Electronic – Slow slew-rate of photodiode circuit output

I think current output from photodiode towards ADC does matter. If it is too high or low, ADC will be fried or breakdown due to too much current drain.

If you're doing a purely resistive conversion from PD current to voltage, then the PD current flows through the resistor, not into the ADC.

^{simulate this circuit – Schematic created using CircuitLab}

The input to the ADC typically has high impedance (at least kohms), so long as the input voltage doesn't exceed the power supply rails of the ADC device. So not much current will flow into the ADC inputs. If you find you need a load resistor over 1 kohm to obtain the voltage you need, then you might want to re-check this assumption or consider using a trans-resistance amplifier instead of just a resistor for current-to-voltage conversion.

The peak spectral response of your photodiode is actually about 580 nm. So get rid of the blue/white LED, and go with a yellow-green ultra-high-brightness LED. Then get a narrowband filter at about the wavelength of your LED. Thorlabs, for instance, has a good selection for not too much money http://www.edmundoptics.com/optics/optical-filters/bandpass-filters/visible-bandpass-interference-filters/3429/. Don't worry too much about perfect matching of your filter and LED, LEDs usually have a pretty wide (10's of nm) spectrum. The use of a narrow-band filter will be critical in getting rid of unwanted sunlight.

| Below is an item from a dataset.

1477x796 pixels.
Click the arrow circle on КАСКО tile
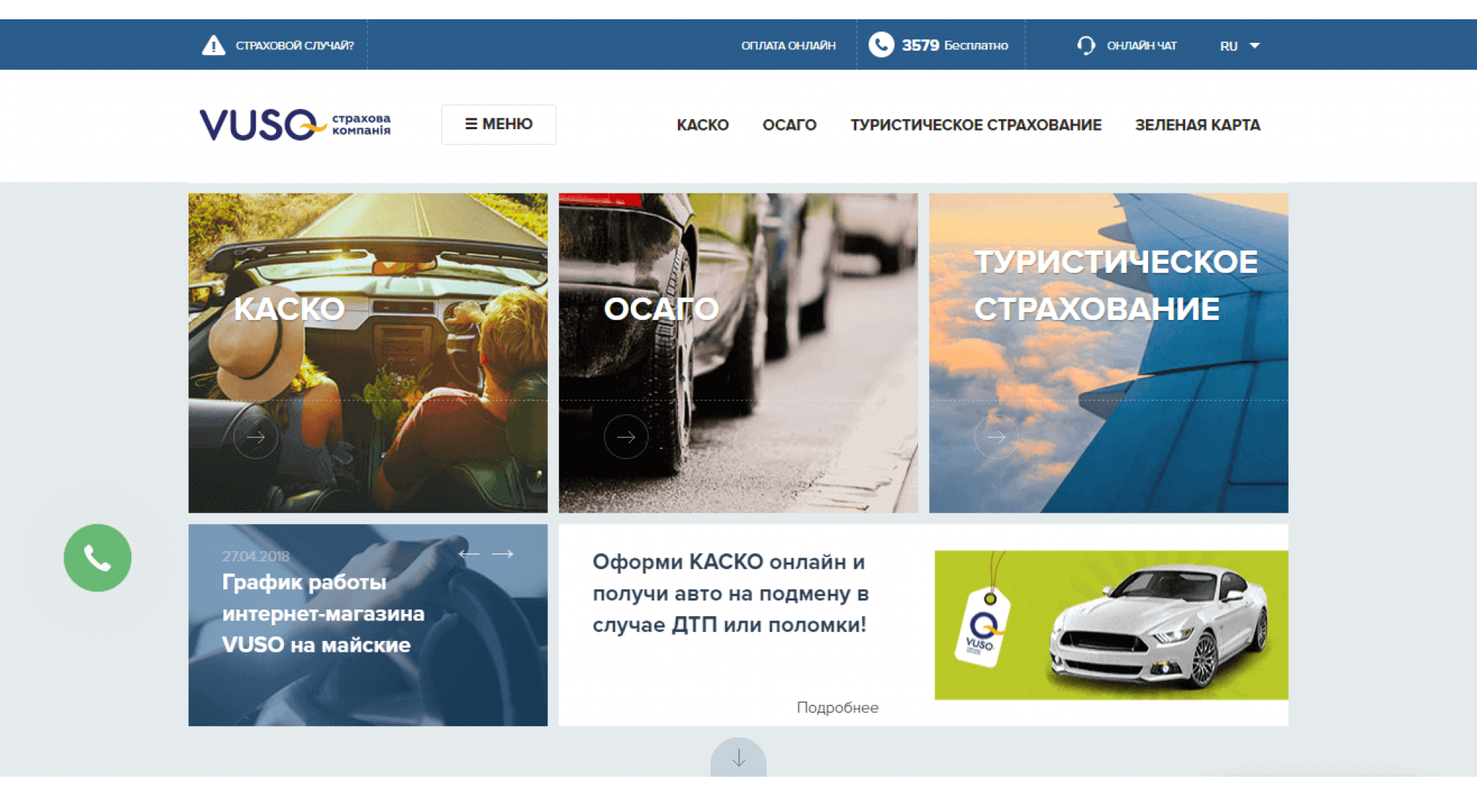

Once you've done that, get a better op amp. If you're trying for cheap, even something like a TL081 will be better than an LM358. You'll have to use a split supply, something like +/- 12 or +/- 15 volts. Get over it. You need a split supply anyways in order to bias your photodiode. If you really don't like providing a higher supply voltage, and LF356 will work fine at +/- 5 volts. Also be aware that you probably should put a small capacitor across your feedback resistor for stability.

This may or may not fix your problem - it will help, but it may not be enough. There are two ways to work around this. The first is to get a second photodiode, and use a different filter on the input, with (let's say) a 100 nm difference in filter wavelength. Just as an example, let's say you use a 580 nm and a 680 nm filter. Both will receive about the same amount of power from sunlight, but only the 580 will get LED power. So you would detect a return only if a) the 580 signal level is high enough, and b) the 680 signal is distinctly lower, like less than 1/3 of the 580 signal.

If this doesn't work, you would need to modulate your LED, and look for the right frequency in the 580 return. The simplest (and least effective) approach is simply to put a bandpass filter on the 580 signal, so only the LED variation gets through. For tougher cases, you need a synchronous demodulator, which sounds scary but can be as simple as an op amp and a FET. See http://www.analog.com/media/en/technical-documentation/technical-articles/Use-Synchronous-Detection-to-Make-Precision-Low-Level-Measurements-MS-2698.pdf, figure 4. This is also called a lock-in amplifier. If you're willing to learn how to use one, you can do amazing things pulling a signal out of noise and background.